Greg Kihlstrom: (21:14) Yeah, love it. Well, Allie, always great to talk with you. A couple, couple last questions as we wrap up here. what’s been a highlight of X4 for you so far?

Ali Henriques: (21:23) You know, I was not thrilled about it being in Seattle. I live a mile from the convention center in Salt Lake. But this venue has been really cool. It is beautiful. Um we’ve flipped a couple of different things to the agenda, but I think it’s working really, really well. Um so I’m just I’m loving the venue and I’m loving the kind of even, I’m sure it’s attracted, you know, new attendees that just hadn’t hadn’t come in the past, right? And so it’s just, yeah, it’s been quite fun meeting new people in a new place.

Greg Kihlstrom: (21:55) Yeah, love it. And last question, I know I’ve asked you this before, but I’ll ask it again. What do you do to stay agile in your role and how do you find a way to do it consistently?

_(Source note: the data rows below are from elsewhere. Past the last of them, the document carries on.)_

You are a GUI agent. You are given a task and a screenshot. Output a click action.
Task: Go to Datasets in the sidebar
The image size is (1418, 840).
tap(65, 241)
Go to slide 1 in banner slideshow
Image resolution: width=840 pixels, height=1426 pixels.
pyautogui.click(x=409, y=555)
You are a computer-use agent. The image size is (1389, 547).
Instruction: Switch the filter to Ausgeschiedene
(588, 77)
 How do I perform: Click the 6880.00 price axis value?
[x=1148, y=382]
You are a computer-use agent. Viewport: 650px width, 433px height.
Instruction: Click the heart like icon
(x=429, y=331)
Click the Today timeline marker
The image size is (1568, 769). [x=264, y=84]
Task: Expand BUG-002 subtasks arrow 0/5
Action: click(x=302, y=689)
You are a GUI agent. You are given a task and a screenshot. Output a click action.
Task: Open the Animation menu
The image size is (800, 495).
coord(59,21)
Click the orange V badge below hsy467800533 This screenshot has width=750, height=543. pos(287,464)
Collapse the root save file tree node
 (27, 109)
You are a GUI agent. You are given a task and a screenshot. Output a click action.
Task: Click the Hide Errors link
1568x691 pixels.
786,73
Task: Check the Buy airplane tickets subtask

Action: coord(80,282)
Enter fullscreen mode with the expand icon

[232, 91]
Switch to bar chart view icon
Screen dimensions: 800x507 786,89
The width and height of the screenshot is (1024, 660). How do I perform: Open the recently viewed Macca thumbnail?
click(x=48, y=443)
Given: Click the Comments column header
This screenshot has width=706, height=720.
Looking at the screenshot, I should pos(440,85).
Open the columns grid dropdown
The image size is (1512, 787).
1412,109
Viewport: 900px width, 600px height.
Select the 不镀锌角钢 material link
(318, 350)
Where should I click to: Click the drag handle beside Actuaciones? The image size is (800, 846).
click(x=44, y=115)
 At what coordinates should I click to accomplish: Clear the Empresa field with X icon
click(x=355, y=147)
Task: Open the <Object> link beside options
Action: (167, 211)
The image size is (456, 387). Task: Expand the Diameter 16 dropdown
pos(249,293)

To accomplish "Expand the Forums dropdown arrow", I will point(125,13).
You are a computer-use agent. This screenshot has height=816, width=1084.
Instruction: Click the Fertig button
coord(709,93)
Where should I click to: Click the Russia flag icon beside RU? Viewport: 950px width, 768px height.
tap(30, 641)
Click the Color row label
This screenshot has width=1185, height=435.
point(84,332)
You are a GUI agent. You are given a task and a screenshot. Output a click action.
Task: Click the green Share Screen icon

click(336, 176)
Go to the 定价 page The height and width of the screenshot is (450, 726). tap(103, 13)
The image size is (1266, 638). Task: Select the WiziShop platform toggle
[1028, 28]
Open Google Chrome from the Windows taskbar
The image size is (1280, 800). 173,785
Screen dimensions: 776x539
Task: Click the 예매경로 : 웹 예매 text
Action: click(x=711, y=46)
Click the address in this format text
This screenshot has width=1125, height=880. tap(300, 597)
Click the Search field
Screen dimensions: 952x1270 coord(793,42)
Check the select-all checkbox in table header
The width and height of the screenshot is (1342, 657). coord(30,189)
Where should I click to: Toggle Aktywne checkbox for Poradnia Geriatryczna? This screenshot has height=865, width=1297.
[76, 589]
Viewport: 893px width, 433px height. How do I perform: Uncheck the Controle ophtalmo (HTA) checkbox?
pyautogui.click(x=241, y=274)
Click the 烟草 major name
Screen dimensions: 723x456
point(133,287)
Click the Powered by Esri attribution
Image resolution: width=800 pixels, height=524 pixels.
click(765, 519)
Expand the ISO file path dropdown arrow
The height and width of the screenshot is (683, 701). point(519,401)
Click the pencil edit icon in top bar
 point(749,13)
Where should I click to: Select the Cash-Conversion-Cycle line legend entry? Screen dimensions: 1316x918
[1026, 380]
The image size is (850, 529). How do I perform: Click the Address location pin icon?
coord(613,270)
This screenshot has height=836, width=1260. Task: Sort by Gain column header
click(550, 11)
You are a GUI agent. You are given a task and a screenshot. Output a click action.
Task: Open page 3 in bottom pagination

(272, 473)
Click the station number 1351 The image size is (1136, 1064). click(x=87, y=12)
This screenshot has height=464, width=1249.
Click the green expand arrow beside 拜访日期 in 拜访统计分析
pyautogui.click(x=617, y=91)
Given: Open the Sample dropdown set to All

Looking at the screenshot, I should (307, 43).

Ali Henriques: (22:04) Yeah, okay, gotta think of something new now, Greg. You know, I’ll say, I’m not sure if I’ve said this before, but I really think I should have answered, I’m answering both questions in one, but I think part of what I love about X4 period is the opportunity to talk and connect with so many people who are, you know, somehow rooted in insights and intelligence, right? And hearing all of their perspectives and, you know, what challenges they’re facing and what cool new things they’re experimenting with, right? Helps me to kind of expand. I don’t get to to interact with clients, you know, too regularly. And so having it all kind of consolidated here in one place, I’d say more more connection with, you know, buyers and insights professionals just just to learn from from them.